Improved global protein sequence coverage using the CHOPIN workflow. (A) Protein sequence coverages observed with different analytical strategies illustrate the benefit of the methods used to improve protein sequence coverage and protein grouping as the number of identified protein groups could be increased significantly. The median protein sequence coverage of 13 728 protein groups (leading protein) was 57%, with 7935 protein groups being identified with more than 50% coverage. (B) Plotting sequence coverage of the combined data (leading protein per group) over molecular protein mass shows a distribution plume similar to a tornado (“Tornado plot”). Interestingly, the density of data points is relatively uniform across protein mass while showing highest density at 70–80% coverage, indicating a similar abundance for the majority of the proteome, independent of molecular weight. The right panel shows the archived protein sequence coverage in the different digests.
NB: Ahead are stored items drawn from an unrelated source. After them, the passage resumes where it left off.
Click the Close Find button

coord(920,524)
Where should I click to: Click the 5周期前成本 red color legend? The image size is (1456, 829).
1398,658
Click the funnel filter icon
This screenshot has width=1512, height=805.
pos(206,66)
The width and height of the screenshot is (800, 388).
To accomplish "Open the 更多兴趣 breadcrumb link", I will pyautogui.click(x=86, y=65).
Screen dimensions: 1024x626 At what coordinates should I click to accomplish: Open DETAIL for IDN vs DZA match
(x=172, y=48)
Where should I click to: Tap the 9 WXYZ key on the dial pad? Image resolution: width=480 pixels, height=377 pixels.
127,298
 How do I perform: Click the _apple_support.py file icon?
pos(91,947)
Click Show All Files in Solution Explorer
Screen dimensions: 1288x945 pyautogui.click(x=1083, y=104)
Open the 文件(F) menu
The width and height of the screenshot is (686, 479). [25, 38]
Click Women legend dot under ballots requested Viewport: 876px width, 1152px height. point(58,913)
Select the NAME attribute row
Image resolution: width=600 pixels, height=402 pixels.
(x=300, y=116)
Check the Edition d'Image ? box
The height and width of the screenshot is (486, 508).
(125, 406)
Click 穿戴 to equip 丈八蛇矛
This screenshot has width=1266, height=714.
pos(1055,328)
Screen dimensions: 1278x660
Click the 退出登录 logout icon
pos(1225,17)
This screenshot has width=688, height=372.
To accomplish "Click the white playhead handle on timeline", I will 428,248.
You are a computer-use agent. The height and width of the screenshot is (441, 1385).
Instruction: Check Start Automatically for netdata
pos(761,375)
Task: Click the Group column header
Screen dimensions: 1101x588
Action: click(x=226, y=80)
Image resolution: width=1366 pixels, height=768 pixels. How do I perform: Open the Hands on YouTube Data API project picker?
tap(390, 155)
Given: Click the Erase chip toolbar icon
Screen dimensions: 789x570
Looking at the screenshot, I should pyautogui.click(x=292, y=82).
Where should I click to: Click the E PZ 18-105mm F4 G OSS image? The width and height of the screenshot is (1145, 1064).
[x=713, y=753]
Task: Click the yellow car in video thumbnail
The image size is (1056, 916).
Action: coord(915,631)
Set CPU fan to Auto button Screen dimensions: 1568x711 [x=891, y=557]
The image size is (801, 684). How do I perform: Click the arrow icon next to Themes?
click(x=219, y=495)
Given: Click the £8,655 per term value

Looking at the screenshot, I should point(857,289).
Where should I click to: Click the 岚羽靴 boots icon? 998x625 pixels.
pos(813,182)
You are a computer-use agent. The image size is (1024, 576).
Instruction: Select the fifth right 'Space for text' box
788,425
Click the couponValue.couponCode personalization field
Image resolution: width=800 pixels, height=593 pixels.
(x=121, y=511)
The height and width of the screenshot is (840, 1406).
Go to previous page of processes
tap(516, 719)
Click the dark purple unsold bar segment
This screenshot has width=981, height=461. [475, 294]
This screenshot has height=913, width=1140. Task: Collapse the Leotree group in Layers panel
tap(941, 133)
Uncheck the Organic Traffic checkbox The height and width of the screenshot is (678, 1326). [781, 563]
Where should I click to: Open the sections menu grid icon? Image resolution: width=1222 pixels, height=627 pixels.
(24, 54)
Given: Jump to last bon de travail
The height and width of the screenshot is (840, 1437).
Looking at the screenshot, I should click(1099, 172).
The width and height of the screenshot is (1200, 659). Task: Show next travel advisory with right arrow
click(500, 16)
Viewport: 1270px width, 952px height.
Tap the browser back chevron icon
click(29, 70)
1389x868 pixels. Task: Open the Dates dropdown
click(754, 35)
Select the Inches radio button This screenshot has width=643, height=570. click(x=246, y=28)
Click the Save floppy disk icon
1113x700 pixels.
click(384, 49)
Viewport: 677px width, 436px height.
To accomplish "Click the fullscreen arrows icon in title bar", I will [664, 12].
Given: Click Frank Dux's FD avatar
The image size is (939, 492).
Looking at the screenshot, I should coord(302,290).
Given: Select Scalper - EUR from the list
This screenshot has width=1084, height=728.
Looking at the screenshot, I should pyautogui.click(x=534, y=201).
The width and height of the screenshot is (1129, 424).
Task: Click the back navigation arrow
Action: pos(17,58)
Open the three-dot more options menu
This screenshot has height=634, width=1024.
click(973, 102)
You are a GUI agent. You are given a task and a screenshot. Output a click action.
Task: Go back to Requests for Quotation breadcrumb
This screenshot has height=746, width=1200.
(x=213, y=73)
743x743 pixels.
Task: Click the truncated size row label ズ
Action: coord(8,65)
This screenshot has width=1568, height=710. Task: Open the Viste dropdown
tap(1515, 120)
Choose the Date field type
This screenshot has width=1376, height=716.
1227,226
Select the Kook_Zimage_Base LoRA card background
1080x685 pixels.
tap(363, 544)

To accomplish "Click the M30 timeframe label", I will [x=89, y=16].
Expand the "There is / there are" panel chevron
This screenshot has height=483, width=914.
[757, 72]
Trypsin digests alone cannot generate sequence comprehensive data, while elastase digests can cover proteins better. However, the mixture of tryptic and elastase digest (“PDM”) appears to retain the benefits of both proteases and specifically benefits from the improved duty cycle in CHOPIN due to its extreme complexity (compare Table 1). (C) 6323 proteins and corresponding iBAQ values could be matched to previously published deep proteome data in MCF-7 cells by Geiger et al. The median sequence coverage for the same set proteins could be improved from 43 to 61%.

Figure 4

Comprehensive elastase cleavage profile analysis reveals preference toward small aliphatic amino acids. This study demonstrates the feasibility of using elastase as orthogonal protease to trypsin with the potential to replace the classical, narrow specificity multienzyme approach. We detected similar specificity as Rietschel et al. based now on 129 677 observed cleavages. 86.77% of cleavages were specific to A, V, I, T, L, and S as P1. However, additional 10.3% of cleavages were detected on R, G, M, and K as P1, indicating a broad but high cleavage specificity of elastase.